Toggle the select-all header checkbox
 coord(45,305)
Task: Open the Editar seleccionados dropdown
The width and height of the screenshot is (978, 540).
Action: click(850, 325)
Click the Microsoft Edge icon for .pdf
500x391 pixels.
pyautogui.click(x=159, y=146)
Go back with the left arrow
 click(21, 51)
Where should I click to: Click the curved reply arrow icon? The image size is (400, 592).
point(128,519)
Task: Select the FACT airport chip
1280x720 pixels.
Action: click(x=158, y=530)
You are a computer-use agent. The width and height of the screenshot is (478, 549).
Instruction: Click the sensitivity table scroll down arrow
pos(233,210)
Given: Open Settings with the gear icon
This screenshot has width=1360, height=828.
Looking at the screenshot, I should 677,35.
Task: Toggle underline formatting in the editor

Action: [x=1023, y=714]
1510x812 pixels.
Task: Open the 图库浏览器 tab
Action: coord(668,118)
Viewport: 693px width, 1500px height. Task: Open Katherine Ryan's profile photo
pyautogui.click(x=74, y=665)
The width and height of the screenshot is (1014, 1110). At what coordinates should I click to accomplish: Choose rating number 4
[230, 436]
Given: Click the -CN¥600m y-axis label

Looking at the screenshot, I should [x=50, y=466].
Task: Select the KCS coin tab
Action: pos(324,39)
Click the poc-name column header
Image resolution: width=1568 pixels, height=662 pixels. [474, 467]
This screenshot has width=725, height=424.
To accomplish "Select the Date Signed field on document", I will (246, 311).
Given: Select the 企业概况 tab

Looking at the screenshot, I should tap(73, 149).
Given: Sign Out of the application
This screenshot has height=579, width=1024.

———

• What is needed
Copy every record above verbatim and in full.

• Worked solution
Toggle the select-all header checkbox
 coord(45,305)
Task: Open the Editar seleccionados dropdown
The width and height of the screenshot is (978, 540).
Action: click(850, 325)
Click the Microsoft Edge icon for .pdf
500x391 pixels.
pyautogui.click(x=159, y=146)
Go back with the left arrow
 click(21, 51)
Where should I click to: Click the curved reply arrow icon? The image size is (400, 592).
point(128,519)
Task: Select the FACT airport chip
1280x720 pixels.
Action: click(x=158, y=530)
You are a computer-use agent. The width and height of the screenshot is (478, 549).
Instruction: Click the sensitivity table scroll down arrow
pos(233,210)
Given: Open Settings with the gear icon
This screenshot has width=1360, height=828.
Looking at the screenshot, I should 677,35.
Task: Toggle underline formatting in the editor

Action: [x=1023, y=714]
1510x812 pixels.
Task: Open the 图库浏览器 tab
Action: coord(668,118)
Viewport: 693px width, 1500px height. Task: Open Katherine Ryan's profile photo
pyautogui.click(x=74, y=665)
The width and height of the screenshot is (1014, 1110). At what coordinates should I click to accomplish: Choose rating number 4
[230, 436]
Given: Click the -CN¥600m y-axis label

Looking at the screenshot, I should [x=50, y=466].
Task: Select the KCS coin tab
Action: pos(324,39)
Click the poc-name column header
Image resolution: width=1568 pixels, height=662 pixels. [474, 467]
This screenshot has width=725, height=424.
To accomplish "Select the Date Signed field on document", I will (246, 311).
Given: Select the 企业概况 tab

Looking at the screenshot, I should tap(73, 149).
Given: Sign Out of the application
This screenshot has height=579, width=1024.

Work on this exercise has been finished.